How to pass command line argument to gnuplot?

You can pass arguments to a gnuplot script since version 5.0, with the flag -c. These arguments are accessed through the variables ARG0 to ARG9, ARG0 being the script, and ARG1 to ARG9 string variables. The number of arguments is given by ARGC.

For example, the following script ("script.gp")

#!/usr/local/bin/gnuplot --persist

THIRD=ARG3
print "script name        : ", ARG0
print "first argument     : ", ARG1
print "third argument     : ", THIRD 
print "number of arguments: ", ARGC 

can be called as:

$ gnuplot -c script.gp one two three four five
script name        : script.gp
first argument     : one
third argument     : three
number of arguments: 5

or within gnuplot as

gnuplot> call 'script.gp' one two three four five
script name        : script.gp
first argument     : one
third argument     : three
number of arguments: 5

In gnuplot 4.6.6 and earlier, there exists a call mechanism with a different (now deprecated) syntax. The arguments are accessed through $#, $0,...,$9. For example, the same script above looks like:

#!/usr/bin/gnuplot --persist

THIRD="$2"
print "first argument     : ", "$0"
print "second argument    : ", "$1"
print "third argument     : ", THIRD
print "number of arguments: ", "$#"

and it is called within gnuplot as (remember, version <4.6.6)

gnuplot> call 'script4.gp' one two three four five
first argument     : one
second argument    : two
third argument     : three
number of arguments: 5

Notice there is no variable for the script name, so $0 is the first argument, and the variables are called within quotes. There is no way to use this directly from the command line, only through tricks as the one suggested by @con-fu-se.

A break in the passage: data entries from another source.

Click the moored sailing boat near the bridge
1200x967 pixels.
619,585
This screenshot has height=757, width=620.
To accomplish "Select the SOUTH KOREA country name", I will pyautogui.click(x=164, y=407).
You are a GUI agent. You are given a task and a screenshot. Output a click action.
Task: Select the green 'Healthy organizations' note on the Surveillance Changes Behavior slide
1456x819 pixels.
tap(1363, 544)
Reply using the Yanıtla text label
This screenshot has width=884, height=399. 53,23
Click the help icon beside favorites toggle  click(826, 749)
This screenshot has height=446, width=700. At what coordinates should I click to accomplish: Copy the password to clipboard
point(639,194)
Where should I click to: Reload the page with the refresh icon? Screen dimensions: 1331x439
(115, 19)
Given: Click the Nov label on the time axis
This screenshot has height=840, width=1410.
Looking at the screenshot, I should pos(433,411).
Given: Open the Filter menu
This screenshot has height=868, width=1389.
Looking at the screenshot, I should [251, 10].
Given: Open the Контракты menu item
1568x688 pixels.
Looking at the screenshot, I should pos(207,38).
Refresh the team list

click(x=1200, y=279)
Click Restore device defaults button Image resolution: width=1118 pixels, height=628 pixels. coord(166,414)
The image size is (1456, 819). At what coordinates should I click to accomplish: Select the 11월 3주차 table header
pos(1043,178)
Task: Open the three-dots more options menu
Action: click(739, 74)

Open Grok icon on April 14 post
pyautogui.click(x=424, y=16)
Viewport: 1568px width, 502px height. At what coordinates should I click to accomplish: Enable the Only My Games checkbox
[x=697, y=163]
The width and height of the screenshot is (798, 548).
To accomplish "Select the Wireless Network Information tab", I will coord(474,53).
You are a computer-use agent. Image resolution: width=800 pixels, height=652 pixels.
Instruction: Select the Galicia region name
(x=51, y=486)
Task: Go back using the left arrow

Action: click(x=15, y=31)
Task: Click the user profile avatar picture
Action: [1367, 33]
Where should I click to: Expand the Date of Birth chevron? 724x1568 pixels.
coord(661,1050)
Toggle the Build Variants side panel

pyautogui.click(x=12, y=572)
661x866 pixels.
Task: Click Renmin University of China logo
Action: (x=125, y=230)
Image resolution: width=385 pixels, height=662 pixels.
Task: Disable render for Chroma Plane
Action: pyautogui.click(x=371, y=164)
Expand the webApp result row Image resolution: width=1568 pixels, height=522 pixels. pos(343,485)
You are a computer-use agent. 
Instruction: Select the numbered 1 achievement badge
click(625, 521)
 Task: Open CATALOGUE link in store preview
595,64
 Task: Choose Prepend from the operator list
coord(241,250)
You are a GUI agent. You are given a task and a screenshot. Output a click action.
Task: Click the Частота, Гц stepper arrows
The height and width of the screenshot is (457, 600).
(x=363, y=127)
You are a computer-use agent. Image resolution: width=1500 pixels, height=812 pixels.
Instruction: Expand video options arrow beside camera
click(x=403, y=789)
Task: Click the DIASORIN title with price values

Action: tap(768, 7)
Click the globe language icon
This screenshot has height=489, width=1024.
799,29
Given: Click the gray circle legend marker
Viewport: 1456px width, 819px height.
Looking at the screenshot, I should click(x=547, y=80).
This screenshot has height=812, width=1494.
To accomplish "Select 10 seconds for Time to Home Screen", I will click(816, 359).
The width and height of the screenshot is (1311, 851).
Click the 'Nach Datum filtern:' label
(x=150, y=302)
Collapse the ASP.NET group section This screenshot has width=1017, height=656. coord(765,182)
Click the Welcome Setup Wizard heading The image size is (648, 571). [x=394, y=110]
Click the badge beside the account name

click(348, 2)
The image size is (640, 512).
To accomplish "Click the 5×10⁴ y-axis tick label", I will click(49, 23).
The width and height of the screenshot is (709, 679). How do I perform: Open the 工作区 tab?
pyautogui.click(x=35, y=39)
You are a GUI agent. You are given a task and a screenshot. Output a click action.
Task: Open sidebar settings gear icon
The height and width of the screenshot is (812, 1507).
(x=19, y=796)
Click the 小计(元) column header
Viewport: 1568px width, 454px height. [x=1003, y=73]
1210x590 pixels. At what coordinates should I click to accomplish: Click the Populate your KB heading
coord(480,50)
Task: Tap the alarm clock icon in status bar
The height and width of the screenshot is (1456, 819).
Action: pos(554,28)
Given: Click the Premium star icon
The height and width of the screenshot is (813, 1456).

You can input variables via switch -e

$ gnuplot -e "filename='foo.data'" foo.plg

In foo.plg you can then use that variable

$ cat foo.plg 
plot filename
pause -1

To make "foo.plg" a bit more generic, use a conditional:

if (!exists("filename")) filename='default.dat'
plot filename
pause -1

Note that -e has to precede the filename otherwise the file runs before the -e statements. In particular, running a shebang gnuplot #!/usr/bin/env gnuplot with ./foo.plg -e ... CLI arguments will ignore use the arguments provided.